Supplied text:

================

Pictures of Hives to Help Identify a Rash

How to Recognize the Different Types

Hives, also known as urticaria, are a type of skin rash with raised, red, itchy bumps or welts. They can affect people of any age on any part of the body. Causes include stress, viral or bacterial infections, food or latex allergies, medications, and physical stimuli such as heat, cold, or exercise. Hives may also be idiopathic (meaning of no known cause).

Hives may be acute (sudden and severe) or chronic (persistent or recurrent). They can also be generalized (widespread) or localized (limited to a certain area). These characteristics can help a healthcare provider narrow the possible causes.

This article offers a gallery of pictures of hives, describing their unique characteristics and the possible causes and treatments.

Close-Up of Hives Caused By Infection

Heather L. Brannon, MD

Acute Hives

Acute hives are common and tend to be harmless, Technically, acute hives can last up to six weeks, though they typically resolve within a few days and may be "once-off" events.

Acute hives are often the result of exposure to an allergy-causing substance (known as an allergen) that you either touch, breathe in, or put into your body. This triggers an immune response in which an antibody called immunoglobulin E (IgE) is released into the bloodstream, instigating allergy symptoms affecting the skin and other parts of the body.

But there are also immune reactions that don't involve IgE that can also cause acute urticaria. These include certain infections and diseases.

IgE-Mediated Causes
  • Airborne allergens, like pollen

  • Food allergens, like peanuts

  • Contact allergens, like latex

  • Drug allergies

  • Insect bites

  • Parasitic infections

Non-IgE-Mediated Causes
  • Bacterial infections

  • Fungal infections

  • Viral infections

  • Lymphoma (a type of blood cancer)

  • Autoimmune diseases, like lupus

Acute urticaria can often be diagnosed by reviewing a person's medical history, current medication use, recent infections, changes in lifestyle or environment, or a family history of hives. The timing, location, and severity of symptoms are also factored in. Allergy tests may be ordered to help identify allergens you may be sensitive to.

But, even with these evaluations, the cause may still be unknown.

Acute hives can be generalized and localized. Generalized hives are more often seen with allergens that are ingested, like food or medications. Localized hives are more commonly seen with contact allergens.

The hives may also look spongy due to the rapid build-up of fluid the beneath the surface of the skin. This is because IgE-mediated allergic reactions involve a chemical called histamine that causes blood vessels under the skin to dilate (widen) and release fluid into surrounding tissues.

Close-Up of Spongy Hives

Heather L. Brannon, MD

Acute hives are commonly treated with second-generation H1 antihistamines that help relieve swelling and itching. Over-the-counter (OTC) options include:

First-generation H1 antihistamines, which tend to cause drowsiness, may be prescribed if symptoms are severe and interfering with your sleep. This includes Benadryl (diphenhydramine).

Not all cases of acute hives are harmless. Those that are sudden and severe may be associated with anaphylaxis, a potentially life-threatening, whole-body allergy. If not treated as a medical emergency, anaphylaxis can lead to shock, coma, heart or respiratory failure, and even death.

================

Provided material:

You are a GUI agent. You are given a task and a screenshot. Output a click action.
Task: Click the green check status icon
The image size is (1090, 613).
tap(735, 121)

================

Assigned task 1:
Using the article on hives, explain in one to three sentences why hives may look spongy.
Assigned task 2:
Write the next part of the article on hives, starting after its final sentence.

Answer section 1:
Fluid builds up rapidly beneath the surface of the skin. In IgE-mediated allergic reactions, a chemical called histamine makes the blood vessels under the skin dilate and release fluid into the surrounding tissues.

Answer section 2:
girl with hives
Jennifer Strong

When to Call 911

Call 911 or rush to your nearest emergency room if you develop signs and symptoms of anaphylaxis, including:

  • A sudden, widespread outbreak of hives or rash
  • Shortness of breath
  • Wheezing
  • Irregular heartbeat
  • Sudden, severe diarrhea
  • Shallow, rapid breathing
  • Nausea and vomiting
  • Dizziness or fainting
  • Swelling of the face, tongue, or throat
  • A feeling of impending doom

Chronic Hives

anand purohit / Getty Images

Where acute hives last for less than six weeks, chronic hives are those that persist for more than six weeks and/or recur frequently over months or years. By definition, chronic hives are visible at least twice per week for more than six weeks.

Chronic hives tend to be localized, although some cases may be generalized (particularly with cholinergic urticaria). The hives commonly appear as splotchy welts with raised edges and well-defined borders. They tend to be less spongy than acute hives.

Chronic urticaria is poorly understood and is thought by many to involve an autoimmune response. This is when the immune system reacts to otherwise harmless stimuli and launches an attack against its own cells and tissues. With chronic urticaria, the target of the assault is the middle layer of the skin, called the dermis.

Females are affected by chronic urticaria more than males. People also tend to have co-occurring atopic (allergy-related) conditions like asthma, eczema, and allergic rhinitis (hay fever).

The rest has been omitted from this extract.